Ao utilizar dados pessoais é preciso informar por que eles são necessários? qual é a finalidade e a necessidade deste ou daquele dado? onde serão utilizados? E, detalhe, quem gere base de dados pessoais terá que redigir normas de governança e adotar medidas preventivas de segurança. As organizações responderão por eventuais danos causados, já que as falhas de segurança terão penalidades graves e multas expressivas.

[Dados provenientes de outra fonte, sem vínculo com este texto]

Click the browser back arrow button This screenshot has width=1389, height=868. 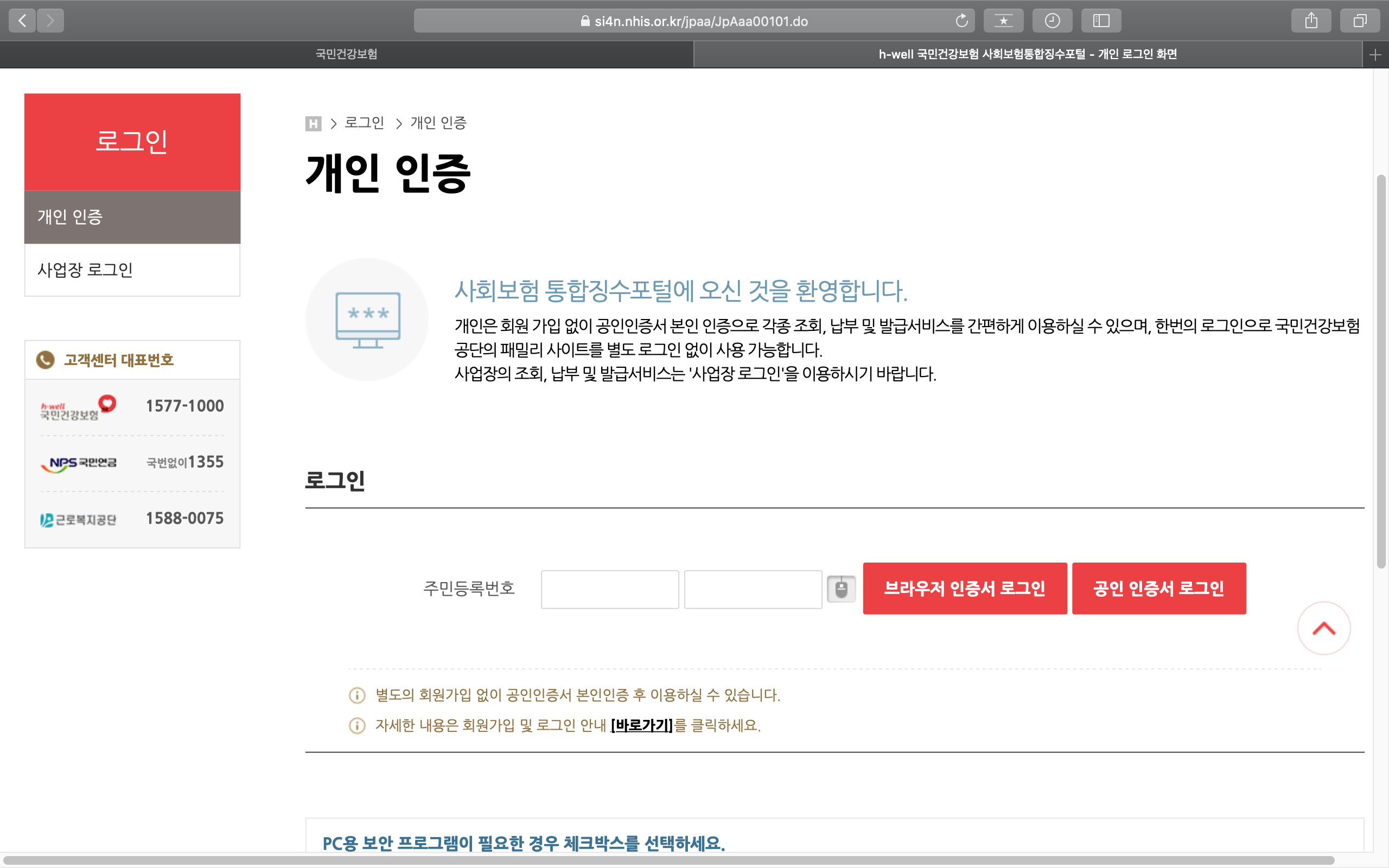[x=22, y=21]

As empresas precisam ficar atentas também quanto nas relações de trabalho, no uso e tratamento dos dados pessoais de seus colaboradores. Os dados pessoais dos empregados são aqueles relacionados ao nome da pessoa, data de nascimento, CPF, RG, endereço residencial, telefones, e-mails, IP do computador etc., que são dados que identificam a pessoa.
Já os dados sensíveis de um trabalhador seriam a etnia, religião, opinião política; filiação a associações, organizações religiosas, filosóficas ou políticas; os referentes à saúde do trabalhador, à vida sexual, dados genéticos etc. Com a LGPD tais dados devem ter tratamento adequado, já que o uso indevido pode gerar danos aos direitos personalíssimos, passíveis de indenização.
Enfim, com a LGPD, dados pessoais, em especial os dados sensíveis da pessoa, desde a seleção de pessoal, durante o contrato de trabalho e mesmo após a extinção do contrato, empresas, organizações, corporações, associações, entidades de classe e órgãos governamentais, deverão dar a estes tratamentos adequados.